- _PROBLEM 1_
According to the review of The Reason You Walk, in what year did Tobasonakwut Kinew die?
- _PROBLEM 2_
Pick up the review of The Reason You Walk after its final sentence and keep writing it.

The Reason You Walk

Wab Kinew

273 pages, Penguin Canada Released Sept 29 

 

We often hear that the personal is political, and vice versa. That axiom doesn’t always seem obvious when examining reconciliation in Canada. The systemic problems of colonial racism can seem too vast to comprehend on a personal level. 

Wab Kinew’s The Reason You Walk is a powerful memoir that explores how this centuries-long crisis affects daily Canadian life, and how our interpersonal interactions can spawn national progress. 

Local news junkies will be acquainted with Kinew. The University of Winnipeg associate vice-president for Indigenous Relations has been a familiar face and voice on the CBC for the better part of a decade and is also a correspondent for Al Jazeera America. 

The Reason You Walk is a memoir of his relationship with his father, Tobasonakwut Kinew, an Anishinaabe activist and educator who played a major role in indigenous civil rights movements and the Truth and Reconciliation Commission of Canada before his death in 2012. 

Kinew uses his relationship with his father and their contrasting generational experiences to examine the first- and second-hand effects of residential schools. He also tells a rich and emotionally resonant story of a family and their relationship to their cultural heritage. 

The book is full of vivid retellings of language, songs and spirituality. Even though Kinew’s Anishinaabe experience is specific, the relationship of an individuals to their heritage is universal, making these detailed accounts relatable to readers. 

Kinew’s writing style is straightforward and unadorned. It feels almost like a fable, or a parent telling a story to their kid. It works well with the cross-generational aspect of the book and allows the political aspects to rise organically from what feel like heartfelt anecdotes. It’s occasionally detrimental, with major events like the dissolution of marriages seemingly coming out of nowhere.

- _ENTRIES PROVIDED_
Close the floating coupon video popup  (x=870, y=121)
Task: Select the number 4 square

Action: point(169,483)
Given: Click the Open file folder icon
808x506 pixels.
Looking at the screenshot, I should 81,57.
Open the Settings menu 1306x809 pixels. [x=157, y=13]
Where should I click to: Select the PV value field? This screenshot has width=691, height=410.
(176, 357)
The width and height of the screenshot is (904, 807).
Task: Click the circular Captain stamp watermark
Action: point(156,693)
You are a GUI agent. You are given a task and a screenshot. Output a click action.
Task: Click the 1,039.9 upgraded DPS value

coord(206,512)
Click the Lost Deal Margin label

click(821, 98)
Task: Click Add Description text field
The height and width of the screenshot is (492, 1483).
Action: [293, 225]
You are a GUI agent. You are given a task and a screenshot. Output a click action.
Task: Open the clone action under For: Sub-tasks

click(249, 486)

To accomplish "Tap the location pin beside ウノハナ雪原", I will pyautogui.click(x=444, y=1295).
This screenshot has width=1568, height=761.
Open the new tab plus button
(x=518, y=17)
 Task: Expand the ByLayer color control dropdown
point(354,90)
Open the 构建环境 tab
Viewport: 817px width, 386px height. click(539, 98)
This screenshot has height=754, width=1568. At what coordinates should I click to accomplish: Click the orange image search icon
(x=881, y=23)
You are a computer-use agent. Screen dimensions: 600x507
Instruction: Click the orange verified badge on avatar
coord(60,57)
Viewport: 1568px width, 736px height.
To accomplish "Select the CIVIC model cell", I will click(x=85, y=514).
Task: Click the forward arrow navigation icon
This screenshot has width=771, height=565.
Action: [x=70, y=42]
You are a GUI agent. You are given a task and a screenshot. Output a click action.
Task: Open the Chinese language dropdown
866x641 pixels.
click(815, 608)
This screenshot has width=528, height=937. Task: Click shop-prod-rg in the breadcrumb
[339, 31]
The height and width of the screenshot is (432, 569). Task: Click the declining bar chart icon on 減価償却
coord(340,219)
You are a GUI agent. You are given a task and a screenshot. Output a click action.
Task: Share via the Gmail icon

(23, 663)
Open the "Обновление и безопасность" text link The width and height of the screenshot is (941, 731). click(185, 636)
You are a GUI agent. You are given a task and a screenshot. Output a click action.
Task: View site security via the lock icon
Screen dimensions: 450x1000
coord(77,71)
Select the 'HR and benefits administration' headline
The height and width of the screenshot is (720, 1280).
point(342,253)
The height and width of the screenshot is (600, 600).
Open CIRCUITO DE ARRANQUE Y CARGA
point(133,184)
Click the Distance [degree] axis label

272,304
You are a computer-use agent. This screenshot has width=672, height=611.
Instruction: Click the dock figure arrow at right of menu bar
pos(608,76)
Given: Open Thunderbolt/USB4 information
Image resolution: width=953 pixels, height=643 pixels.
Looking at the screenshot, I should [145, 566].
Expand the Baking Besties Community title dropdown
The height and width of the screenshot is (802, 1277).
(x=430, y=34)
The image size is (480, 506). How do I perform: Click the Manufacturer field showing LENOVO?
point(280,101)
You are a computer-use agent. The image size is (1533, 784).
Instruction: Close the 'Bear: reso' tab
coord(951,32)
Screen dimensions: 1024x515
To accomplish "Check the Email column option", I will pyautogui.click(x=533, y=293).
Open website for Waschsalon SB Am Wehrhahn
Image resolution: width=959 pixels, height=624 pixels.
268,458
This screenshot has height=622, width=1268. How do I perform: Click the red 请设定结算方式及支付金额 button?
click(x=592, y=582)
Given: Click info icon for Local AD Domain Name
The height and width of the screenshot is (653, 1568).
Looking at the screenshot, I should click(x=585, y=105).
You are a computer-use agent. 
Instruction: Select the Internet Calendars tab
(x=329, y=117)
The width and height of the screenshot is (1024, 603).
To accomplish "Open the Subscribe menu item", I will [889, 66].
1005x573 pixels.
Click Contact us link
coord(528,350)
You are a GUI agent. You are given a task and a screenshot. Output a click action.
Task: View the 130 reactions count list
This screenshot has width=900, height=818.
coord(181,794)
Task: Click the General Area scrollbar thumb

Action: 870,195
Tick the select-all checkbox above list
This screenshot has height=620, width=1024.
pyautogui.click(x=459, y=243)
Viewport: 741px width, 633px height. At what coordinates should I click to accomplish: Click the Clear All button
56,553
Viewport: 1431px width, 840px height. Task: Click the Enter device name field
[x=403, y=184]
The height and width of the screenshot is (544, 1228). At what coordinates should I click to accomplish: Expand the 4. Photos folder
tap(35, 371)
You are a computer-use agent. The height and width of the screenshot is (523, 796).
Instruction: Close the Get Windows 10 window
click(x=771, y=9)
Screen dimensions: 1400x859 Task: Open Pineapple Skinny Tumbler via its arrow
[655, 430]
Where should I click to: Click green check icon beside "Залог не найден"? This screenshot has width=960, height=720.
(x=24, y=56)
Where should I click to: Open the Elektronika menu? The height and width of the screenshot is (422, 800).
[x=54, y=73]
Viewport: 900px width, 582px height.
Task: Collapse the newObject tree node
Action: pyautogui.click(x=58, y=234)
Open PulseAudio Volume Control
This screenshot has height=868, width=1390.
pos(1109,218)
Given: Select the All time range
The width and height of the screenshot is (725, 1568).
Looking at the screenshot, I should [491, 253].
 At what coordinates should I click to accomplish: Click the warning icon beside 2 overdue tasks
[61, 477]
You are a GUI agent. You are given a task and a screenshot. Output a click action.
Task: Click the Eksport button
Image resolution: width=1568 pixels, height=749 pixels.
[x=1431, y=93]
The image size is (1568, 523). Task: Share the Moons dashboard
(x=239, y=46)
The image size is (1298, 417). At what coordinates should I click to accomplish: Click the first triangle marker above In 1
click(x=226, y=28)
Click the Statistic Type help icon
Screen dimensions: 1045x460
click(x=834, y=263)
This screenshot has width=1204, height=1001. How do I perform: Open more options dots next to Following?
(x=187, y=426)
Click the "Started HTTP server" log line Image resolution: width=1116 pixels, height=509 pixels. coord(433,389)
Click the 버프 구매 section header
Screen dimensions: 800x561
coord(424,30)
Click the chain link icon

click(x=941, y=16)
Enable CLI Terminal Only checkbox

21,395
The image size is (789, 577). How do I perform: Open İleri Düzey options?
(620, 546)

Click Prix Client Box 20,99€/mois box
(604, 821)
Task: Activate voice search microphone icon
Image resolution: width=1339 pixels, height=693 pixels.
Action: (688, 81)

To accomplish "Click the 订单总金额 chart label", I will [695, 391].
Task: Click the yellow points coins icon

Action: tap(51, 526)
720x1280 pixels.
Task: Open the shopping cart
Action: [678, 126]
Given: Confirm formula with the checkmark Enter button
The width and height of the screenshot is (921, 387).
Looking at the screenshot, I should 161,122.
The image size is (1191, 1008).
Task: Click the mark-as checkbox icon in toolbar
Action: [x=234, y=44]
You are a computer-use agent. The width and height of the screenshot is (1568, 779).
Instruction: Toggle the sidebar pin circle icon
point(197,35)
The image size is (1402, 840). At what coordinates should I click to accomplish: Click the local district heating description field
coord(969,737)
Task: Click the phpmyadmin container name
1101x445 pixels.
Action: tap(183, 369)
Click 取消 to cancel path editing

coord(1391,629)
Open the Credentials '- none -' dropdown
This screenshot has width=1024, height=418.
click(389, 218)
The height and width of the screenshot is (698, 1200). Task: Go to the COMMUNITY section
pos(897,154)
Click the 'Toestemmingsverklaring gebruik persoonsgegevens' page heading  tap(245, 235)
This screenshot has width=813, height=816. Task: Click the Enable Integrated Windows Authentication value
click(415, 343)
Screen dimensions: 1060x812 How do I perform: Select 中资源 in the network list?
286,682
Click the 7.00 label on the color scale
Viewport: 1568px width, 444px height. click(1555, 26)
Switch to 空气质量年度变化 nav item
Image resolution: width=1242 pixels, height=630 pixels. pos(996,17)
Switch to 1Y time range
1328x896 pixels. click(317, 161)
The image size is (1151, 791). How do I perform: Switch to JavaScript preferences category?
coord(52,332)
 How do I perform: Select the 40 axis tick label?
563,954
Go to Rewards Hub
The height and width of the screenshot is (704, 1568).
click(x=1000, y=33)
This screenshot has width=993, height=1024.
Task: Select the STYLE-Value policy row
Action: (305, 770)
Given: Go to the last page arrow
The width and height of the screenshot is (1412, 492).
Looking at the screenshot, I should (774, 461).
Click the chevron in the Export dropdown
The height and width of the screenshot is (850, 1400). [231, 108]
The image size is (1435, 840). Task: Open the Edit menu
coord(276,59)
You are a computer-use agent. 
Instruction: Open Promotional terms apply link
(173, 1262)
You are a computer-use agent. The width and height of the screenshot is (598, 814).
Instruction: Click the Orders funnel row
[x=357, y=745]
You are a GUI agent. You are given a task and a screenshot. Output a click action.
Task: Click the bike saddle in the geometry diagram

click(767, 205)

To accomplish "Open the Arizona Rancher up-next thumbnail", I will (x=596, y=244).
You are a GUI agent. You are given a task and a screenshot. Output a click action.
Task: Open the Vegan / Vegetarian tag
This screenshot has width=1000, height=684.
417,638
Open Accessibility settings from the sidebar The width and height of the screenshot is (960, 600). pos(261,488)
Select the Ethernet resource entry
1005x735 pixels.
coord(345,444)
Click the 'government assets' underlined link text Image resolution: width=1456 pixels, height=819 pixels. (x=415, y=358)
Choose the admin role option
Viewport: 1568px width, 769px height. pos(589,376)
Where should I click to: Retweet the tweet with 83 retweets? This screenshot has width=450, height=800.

- _EXPECTED ANSWER 1_
2012

- _EXPECTED ANSWER 2_
But those are minor quibbles with what’s ultimately a rewarding read. Kinew tells the story of his family in such a way that the reader is always aware of the layers of history behind every contemporary event. The book never feels like just one story. Past generations and ways of life inform every moment, like background music scoring the main action. 

That constant awareness of history and culture spilling beyond the page somehow makes the racism Kinew examines both more emotionally impactful and more easily contextualized. You feel the pain of the people on reserves who received body bags instead of medicine during an H1N1 outbreak, and the Wixáraca people of Mexico whose sacred peyote gardens risk destruction by mining companies. It’s hard to imagine a corporation destroying the holy site of any non-indigenous culture. 

Kinew’s experiences with other cultures in addition to his own Anishinaabe background illustrate the book’s most important theme. He shows how the horrors of colonialism has, in a way, united all indigenous North Americans. 

Where these types of regional cultures might be seen as dividers in other parts of the world, they’re uniters for the Kinew family. It’s that type of humanism that The Reason You Walk so effectively argues for. Embracing similarity and respecting difference between all cultures. Reconciliation, both personal and political.

Published in Volume 70, Number 7 of The Uniter (October 22, 2015)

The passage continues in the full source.